= José Endundo Bononge =

José Endundo Bononge (born 8 August 1943) is a politician born in Équateur province in the Democratic Republic of the Congo (DRC). He is the chairman of the Christian Democratic Party (Parti Démocrate Chrétien – PDC) and was elected MP for the constituency of Mbandaka.

==Biography==
Endundo was born on 8 August 1943 in Tondo in Bikoro Territory in Équateur province.
He is a pharmacist by training
and has held various positions in government departments in the DRC, including the Congolese Control Office (formerly OZAC) and the Office of Roads. He also served as the President of the Franco-Zaïroise Chamber of Commerce.

Endundo briefly joined the Rally for Congolese Democracy (RCD) before joining the Movement for the Liberation of the Congo (MLC) of Jean-Pierre Bemba. He became one of the most influential players within the MLC and was appointed Minister of Public Works and Infrastructure when the Transitional Government was established. However, he left that post after a parliamentary committee accused him of corruption.

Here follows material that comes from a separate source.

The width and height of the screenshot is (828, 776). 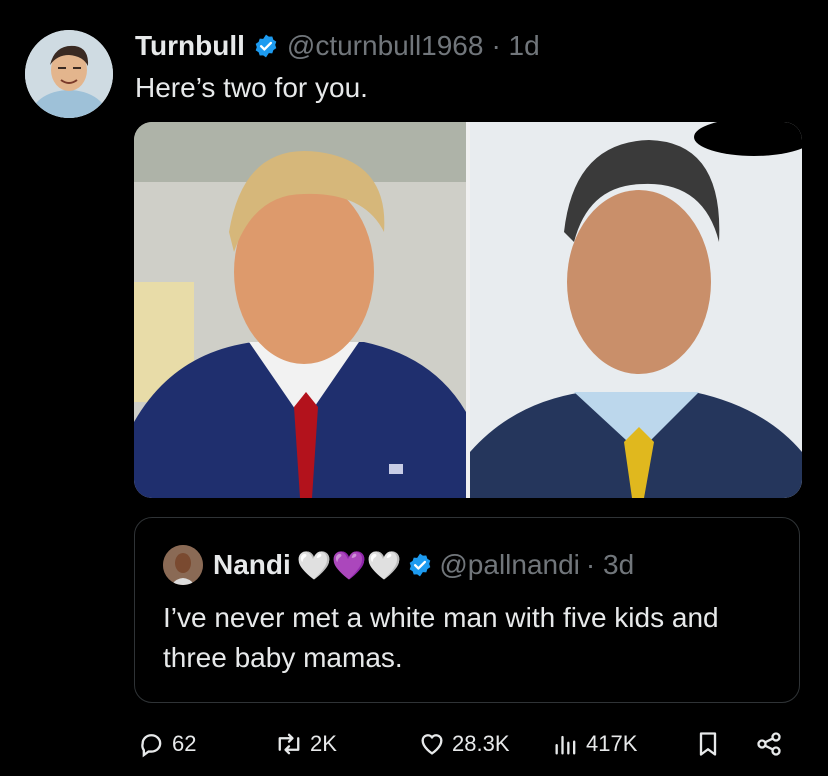 I want to click on share-icon, so click(x=769, y=744).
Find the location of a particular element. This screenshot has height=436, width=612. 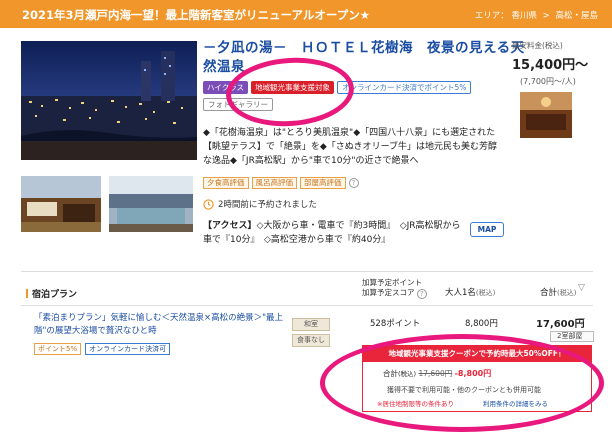

coupon-price-line: 合計(税込) 17,600円 -8,800円 is located at coordinates (437, 374).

He joined other politicians to form a new political party called the National Union of Christian Democrats (UNADEC), with Léon Engulu as its president. After differences of view within the party leadership, he formed the Christian Democratic Party (PDC).

Endundo is also a member of the political bureau for Together for Change, an opposition political coalition formed by former Katanga governor Moïse Katumbi to support his presidential bid in the upcoming 2018 presidential election.